Of course, just like the rest of us, Harrison doesn’t always follow his own advice. There are certain types of genre fiction whose purpose is obvious, and which perform that purpose admirably, but which Harrison despises because of that purpose. The shorthand term for such books is Consolatory Fantasy, though "cod-medieval Valium" might be a better term were it not probably a trademark infringement. Harrison’s New Worlds essay, "By Tennyson out of Disney" was one of the first pieces to lambaste the dreadful mire into which so much modern fantasy has sunk. You probably all know the arguments by now, and if you don’t then just buy the book (and Michael Moorcock’s Wizardry and Wild Romance) so you can get the story direct from the main protagonists.

Although Harrison’s fiercest ire is reserved for fantasy, SF doesn’t escape his attention. He’s particularly scathing about the pretensions of much SF to be deeply intellectual when it is often just as formulaic as fantasy.
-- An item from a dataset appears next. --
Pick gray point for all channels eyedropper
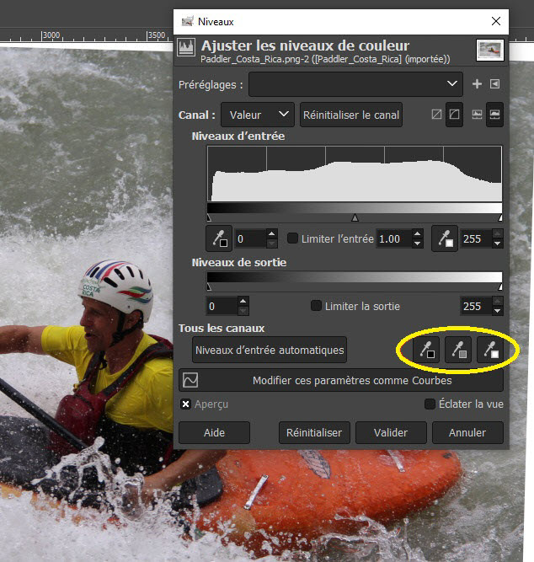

Dr Who, then, is sci-fi, while Frank Herbert’s Dune is not. Dune, you see, is about ecology, anthropology, sociology, etc, etc. Dr Who is just about giant worms (and things that jump out and suck your head off in the dark). If you think Dune is just about giant worms too, you are being cynical and obstructive, go to the bottom of the class.

From a book review column in the New Manchester Review


Having said that, Harrison is happy to acknowledge quality scientific input when he sees it. Al Reynolds is perhaps not the sort of writer you would expect Harrison to praise, but Harrison knows what Reynolds’ writing is all about, and why people love it.
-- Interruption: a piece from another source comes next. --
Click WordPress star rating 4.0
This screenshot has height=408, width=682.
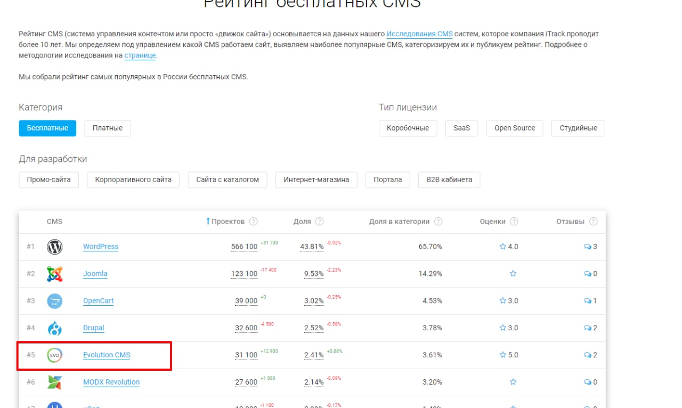coord(509,247)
But though it could do with a little more, humanity isn’t really the point of space opera. Vast, unhealthy exciting cosmological speculations are the point. The infinitely recessive qualities of the plot and background act as a direct metaphor for our scientific relationship with the world — the more you think you know, the more there is to find out. […] Al Reynolds occupies the same frenzied imaginative space as Philip K. Dick or A.E. Van Vogt: that he occupies it as a working scientist is what makes this book so exciting.

From a review of Redemption Ark in The Guardian


Finally, Harrison is all too aware of the way in which a science fiction sensibility has entered modern fantasy, reducing much of the genre to mere space opera with swords instead of ray guns.


For instance, the moment you begin to ask (or rather to answer) questions like, "Yes, but what did Sauron look like?"; or, "Just how might an Orc regiment organise itself?"; the moment you concern yourself with the economic geography of pseudo-feudal societies, with the real way to use swords, with the politics of courts, you have diluted the poetic power of Tolkien’s images.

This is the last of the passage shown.